In honor of my dad, Richie Lubin – September 1, 1927 – September 12, 2010
- Keep your head down, keep your eye on the ball, and follow through:
I first heard this from my Dad when I was 12 years old, when he took me out for my first round of golf. I thought he was talking about just my golf game. Turns out it was about so much more. Dad was a successful businessman, and he knew the importance of staying laser-focused on your goals. Whether the goal is to be a scratch golfer, or to get that coveted promotion, I learned from Dad to never ever give up. I followed that advice in my 35-year Finance career, rising through the ranks not because I was smarter than everyone else, but because Dad taught that if you are focused and persistent your goals will become your achievements.
- Do it just for the fun of it:
In his later years Dad played golf almost every day, and he was passionate about it.

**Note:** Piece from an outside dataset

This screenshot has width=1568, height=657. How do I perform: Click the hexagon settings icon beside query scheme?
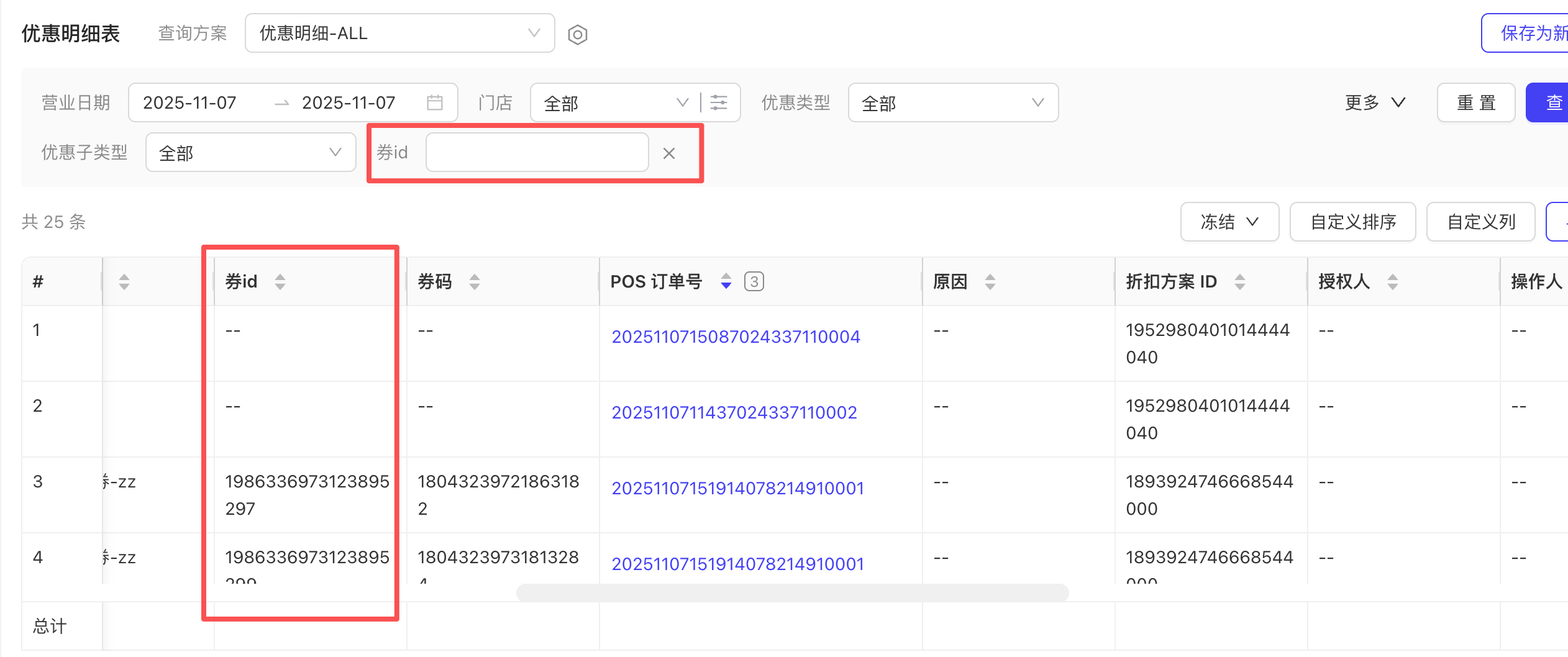pyautogui.click(x=577, y=34)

He wasn’t fixated on his handicap though. What he was fixated on was carving out time in his life for fun with friends. In our driven society, where golf is often just a way to make business contacts, and where we feel we need to justify our vacations by saying they make us more productive at work, Dad taught me never to make excuses for enjoying myself. No matter how hard I worked in my career, my off-time was my own, filled with beach days, nights out with my partner and our friends, and travel. It’s important to make time for fun, not because it achieves some larger purpose, but just because it’s fun.
- Never let ‘em see you sweat:
It’s not just a tactic, it’s a lifestyle. Dad was a master negotiator. When he took me on his buying trips to New York, I would sometimes watch in awe as he went back and forth with a seller, sometimes for hours, over what seemed like a minor price difference. If the other guy or gal walked away from his final offer well, he kept his composure, put a smile on his face, and said he looked forward to doing business with them next time. He cared deeply of course, about everything, but he knew that it rarely does any good to get upset or angry. Things don’t always go your way, but life is a lot easier if you keep smiling, and remember there’s always next time.
- Never let the facts get in the way of a good story:
Humor was a big part of our lives growing up. Dad always had a story to tell, and if he started off with “This is a true story…”, we always knew there would be a little hyperbole, a lot of “alternative facts”, and a big laugh at the end. I learned from Dad that our stories are the narratives of our lives. Sharing them, and having a laugh, brings us closer and makes even the toughest days easier.
- Mind your manners:
Dad instilled us with mid-century manners. From a very early age I knew that when Dad introduced me to someone I had to get up out of my chair, look them in the eye and shake their hand politely. Ball caps had to come off indoors. And to utter a four-letter word in his presence spelled instant doom. But I learned from Dad that manners aren’t about pretense, they’re simply a way to show that we respect and care about the people around us.
- Sometimes you have to look before you leap – but sometimes you have to just leap:
If Mom was the epitome of the frugal and cautious New Englander, Dad was its polar opposite: he played poker, he bet on horses (mostly his own), he jumped in feet first. I inherited my Mom’s careful approach to life, while my effervescent sister Zippy got all of Dad’s freewheeling style. Throwing caution to the wind isn’t in my nature, but luckily I have Zippy to remind me from time to time that sometimes you have to take a chance and go for it, even when the odds are against you.
- Be generous and take care of the people you love:
My Dad would do just about anything for someone he cared about. To his family and friends he did not seem to know the meaning of the word ‘no’. He was generous with his time and with his money. I grew up comfortable in the notion that if anything went wrong, I could always call Dad and he’d be there for me. And I learned that being there for the people you love is the greatest gift you can give them, and that the happiest people are those that spend time taking care of others.
- Integrity Matters:
Dad taught me early on that a person’s most important asset is their good name. Sometimes, under pressure, it can be tempting to do the expedient thing, not the right thing. But I knew from Dad that the only way a person can hold his or her head up with pride is to always act with integrity, and let the chips fall where they may. He always followed this philosophy, and in the end he was able to look back on his long life with pride. I hope to be able to do the same some-day.
Happy Father’s Day, to my own Dad who I know is watching over us, and to all Dads who care about their families and always strive to do the right thing.